*** Opening EXCERPTED RECORDS ***

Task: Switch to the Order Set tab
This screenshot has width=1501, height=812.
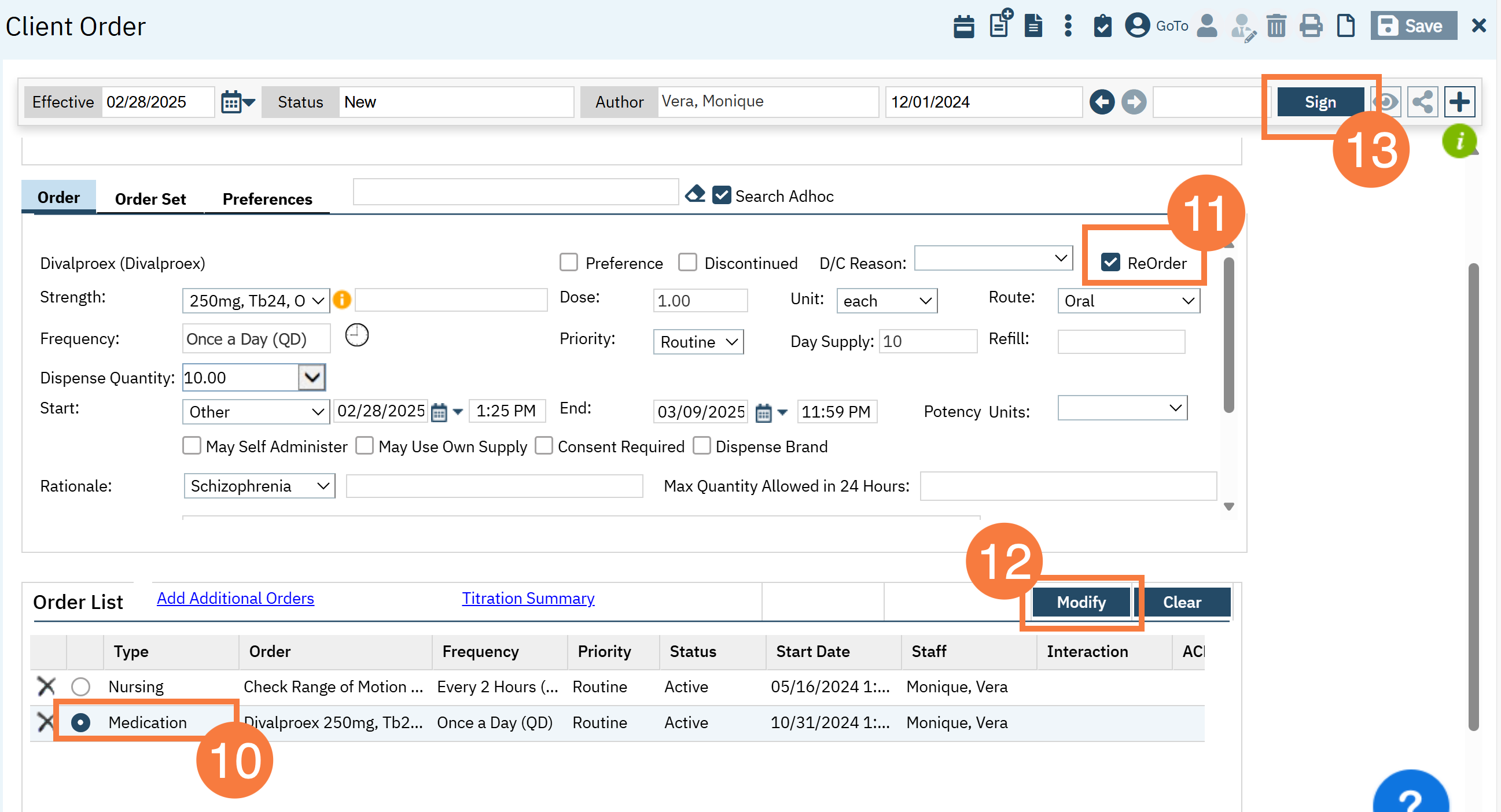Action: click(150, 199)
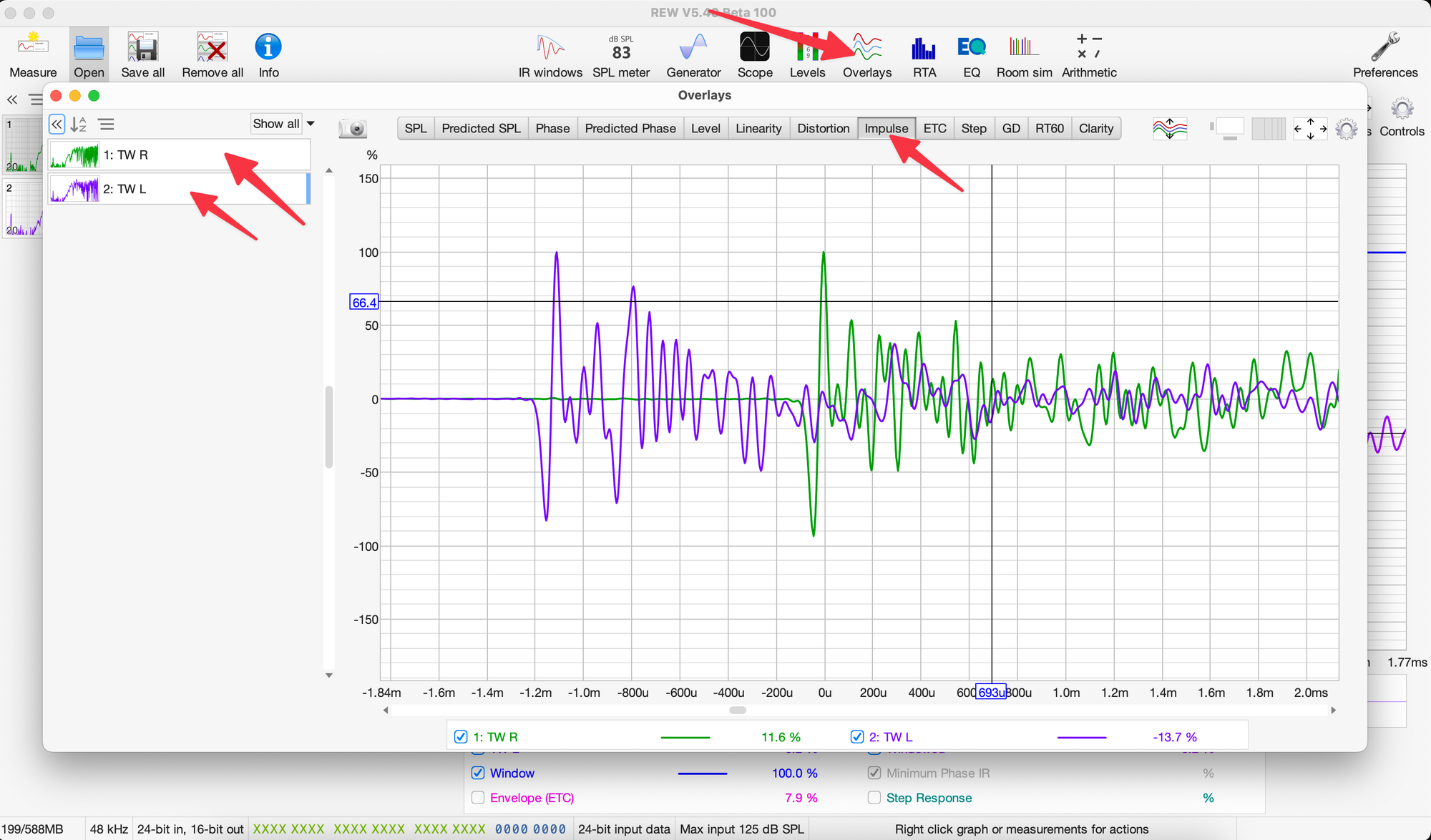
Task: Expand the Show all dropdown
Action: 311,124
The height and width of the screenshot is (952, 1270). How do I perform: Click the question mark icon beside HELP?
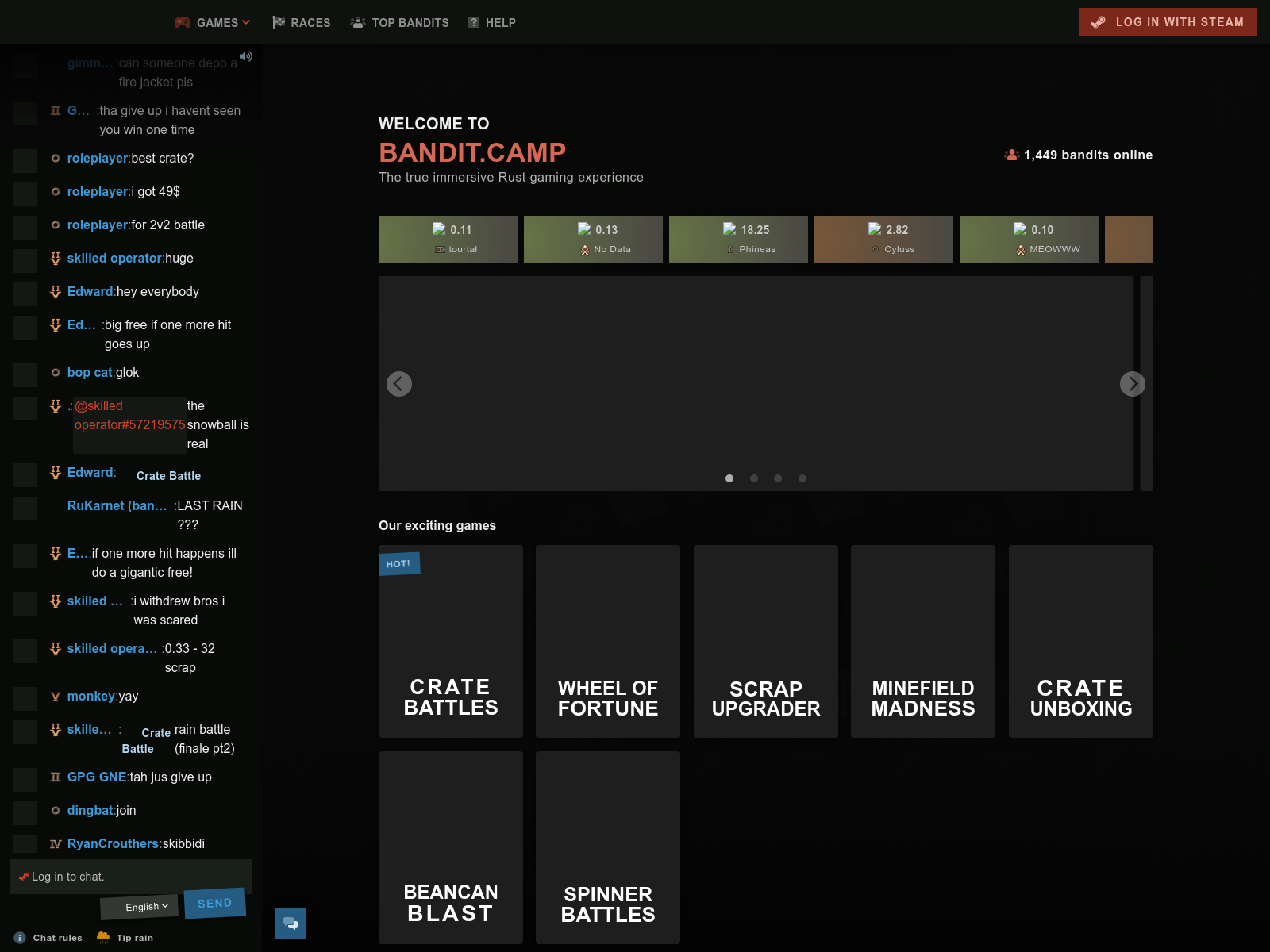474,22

*** Closing EXCERPTED RECORDS ***

**WHAT IS REQUIRED**
Pictures stay out. Everything else in the listing gets printed exactly.

**RESPONSE AREA**
Task: Switch to the Order Set tab
This screenshot has width=1501, height=812.
Action: click(150, 199)
Task: Expand the Show all dropdown
Action: 311,124
The height and width of the screenshot is (952, 1270). How do I perform: Click the question mark icon beside HELP?
474,22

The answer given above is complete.